Task instructions: Rewrite the lines below, replacing each "Task:" with "Instruction:" and leaving everything else unchanged.

[Records from a pointing dataset]
———
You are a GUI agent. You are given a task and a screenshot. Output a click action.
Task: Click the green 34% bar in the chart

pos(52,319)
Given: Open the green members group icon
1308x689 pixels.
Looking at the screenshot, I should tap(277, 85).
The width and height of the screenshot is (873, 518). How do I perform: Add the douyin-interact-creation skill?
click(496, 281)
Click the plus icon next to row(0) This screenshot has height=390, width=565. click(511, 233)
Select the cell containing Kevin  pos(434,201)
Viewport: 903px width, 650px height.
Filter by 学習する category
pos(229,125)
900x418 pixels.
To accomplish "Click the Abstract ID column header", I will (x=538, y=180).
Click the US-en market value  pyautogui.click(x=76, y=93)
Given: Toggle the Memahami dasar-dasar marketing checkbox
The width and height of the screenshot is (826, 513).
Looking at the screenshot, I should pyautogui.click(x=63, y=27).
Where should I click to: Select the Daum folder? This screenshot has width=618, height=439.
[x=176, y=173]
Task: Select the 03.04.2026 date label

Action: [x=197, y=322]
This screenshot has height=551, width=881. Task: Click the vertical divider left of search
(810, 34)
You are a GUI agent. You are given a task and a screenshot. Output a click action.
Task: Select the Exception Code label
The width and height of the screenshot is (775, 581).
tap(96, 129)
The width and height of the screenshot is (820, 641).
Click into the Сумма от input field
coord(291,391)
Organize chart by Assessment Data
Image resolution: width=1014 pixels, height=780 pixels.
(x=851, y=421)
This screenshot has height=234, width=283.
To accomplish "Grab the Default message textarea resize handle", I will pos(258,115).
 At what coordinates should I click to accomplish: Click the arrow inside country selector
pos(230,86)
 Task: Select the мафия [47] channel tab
———
Problem solution:
You are a GUI agent. You are given a task and a screenshot. Output a click action.
Instruction: Click the green 34% bar in the chart

pos(52,319)
Given: Open the green members group icon
1308x689 pixels.
Looking at the screenshot, I should tap(277, 85).
The width and height of the screenshot is (873, 518). How do I perform: Add the douyin-interact-creation skill?
click(496, 281)
Click the plus icon next to row(0) This screenshot has height=390, width=565. click(511, 233)
Select the cell containing Kevin  pos(434,201)
Viewport: 903px width, 650px height.
Filter by 学習する category
pos(229,125)
900x418 pixels.
To accomplish "Click the Abstract ID column header", I will (x=538, y=180).
Click the US-en market value  pyautogui.click(x=76, y=93)
Given: Toggle the Memahami dasar-dasar marketing checkbox
The width and height of the screenshot is (826, 513).
Looking at the screenshot, I should pyautogui.click(x=63, y=27).
Where should I click to: Select the Daum folder? This screenshot has width=618, height=439.
[x=176, y=173]
Instruction: Select the 03.04.2026 date label

Action: [x=197, y=322]
This screenshot has height=551, width=881. Instruction: Click the vertical divider left of search
(810, 34)
You are a GUI agent. You are given a task and a screenshot. Output a click action.
Instruction: Select the Exception Code label
The width and height of the screenshot is (775, 581).
tap(96, 129)
The width and height of the screenshot is (820, 641).
Click into the Сумма от input field
coord(291,391)
Organize chart by Assessment Data
Image resolution: width=1014 pixels, height=780 pixels.
(x=851, y=421)
This screenshot has height=234, width=283.
To accomplish "Grab the Default message textarea resize handle", I will pos(258,115).
 At what coordinates should I click to accomplish: Click the arrow inside country selector
pos(230,86)
 Instruction: Select the мафия [47] channel tab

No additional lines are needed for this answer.